2018 Monkies Vintage San Marcos Local Artist Showcase, San Marcos, TX.
Artist Bio:
Dilan Baron is an American artist who received his Studio Art Degree at Texas State University San Marcos in 2020. His work consists of drawings that explore the beauty of precise feelings and particular emotions expressed as human form. The use of different mark-making in each of his works supports this idea of emotional tension with each piece, like Melancholy. His use of charcoal in each psychological portrait creates an old, chaotic atmosphere that correlates to the artist even while using the medium. The language of the medium and mark-making can become the whole meaning of the work. Words such as overthinking, pure, anxiety, melancholy, stress, and emptiness have all been describe in his bodies of work.
Thesis statement :
how did we get here \ what do i feel? Self Portrait 4, 2019
Charcoal on paper 24 x 32 inches.
Freud believed that events in our childhood have a great influence on our adult lives, shaping our personality. An anxiety originating from traumatic experiences in one’s past is hidden from consciousness. When we explain our behavior to ourselves or others, we rarely give a true account of our motivation. This is not because we are deliberately lying. While us human are great deceivers of others; we are even more adept at self-deception. Drawing has been a way to express ideas of self-deception through mark-making and imagery pulled from dreams or memory. This creates a psychological language of Universal emotions. emotions like overthinking, depression, anxiety, stress, and emptiness are all subjects described in my work. Growing up as a kid, I was told to never show emotion or cry, as it was a sign of weakness and vulnerability. This made me hide emotions I felt by covering myself with a bed sheet over my head giving this ideal imagery of a suppressed safe space confined in a memory. And as of age came, self deception came in the form of appearance worrying what was felt inside was not to be shown outside.
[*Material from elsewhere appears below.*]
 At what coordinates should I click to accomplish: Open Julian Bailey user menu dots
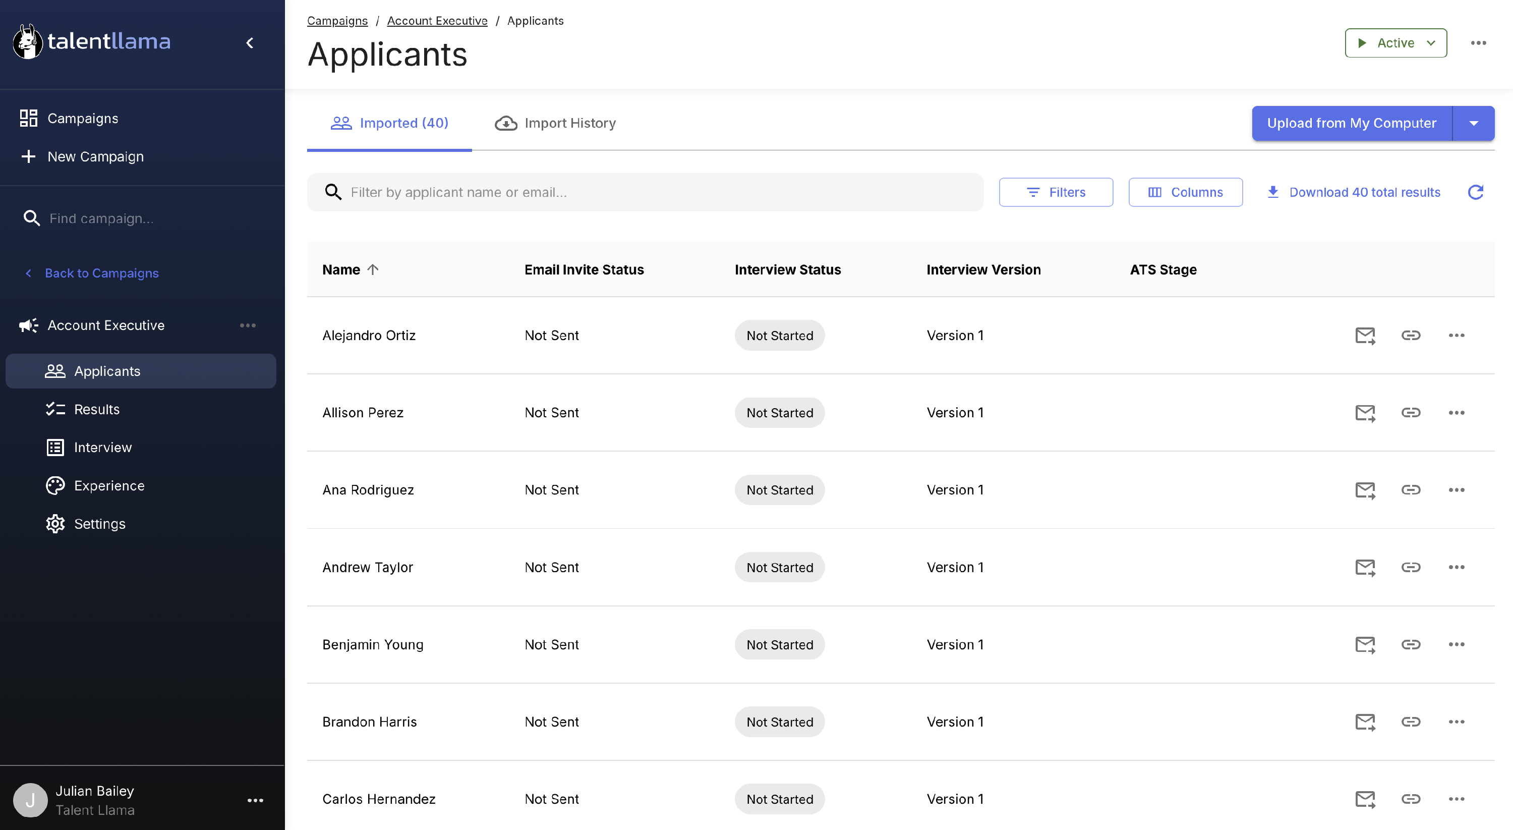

My bodies of work oscillate between reality (what is/was) and psyche (what feels). Things like body language, tension, and gesture are ways use to convey a physiological attribute. visual tension and contorted body postures help give emotional appeal by meaning of what the viewer sees in the figures. In contradiction, the figure is dressed professionally and covered of identity not knowing the actual feeling of the being. I don't view self-portraits as illustrated recreations of the self, but as ways of viewing one’s emotional state. To define someone without showing of telling who they really are.
Artist Statement :
I create large-scale self-portrait drawings using charcoal on paper. These drawings are meticulously-rendered and specifically staged that uses dramatic and gestural poses as well as visceral symbolism as a focus for both personal and universal narratives. I create my self-portrait drawings out of a compulsion to document eternal thoughts of emotion from the mind. By using the traditional medium of charcoal on paper, I purposefully go through the meticulous process of handling charcoal to work around ever mark that is made. Good or bad. by the use of the self-portrait, I am seeking a candid and sometimes awkward intimacy with my drawings. Before I begin a work of mine, I plan, sketch, and make multiples of my work over and over in my mind for weeks or months. I take photographs, print images from the Internet, and arrange subject matter in my mind before I begin. By the time I actually start the piece, the hard part is over.
“Out of all of your vulnerabilities will come your strength.”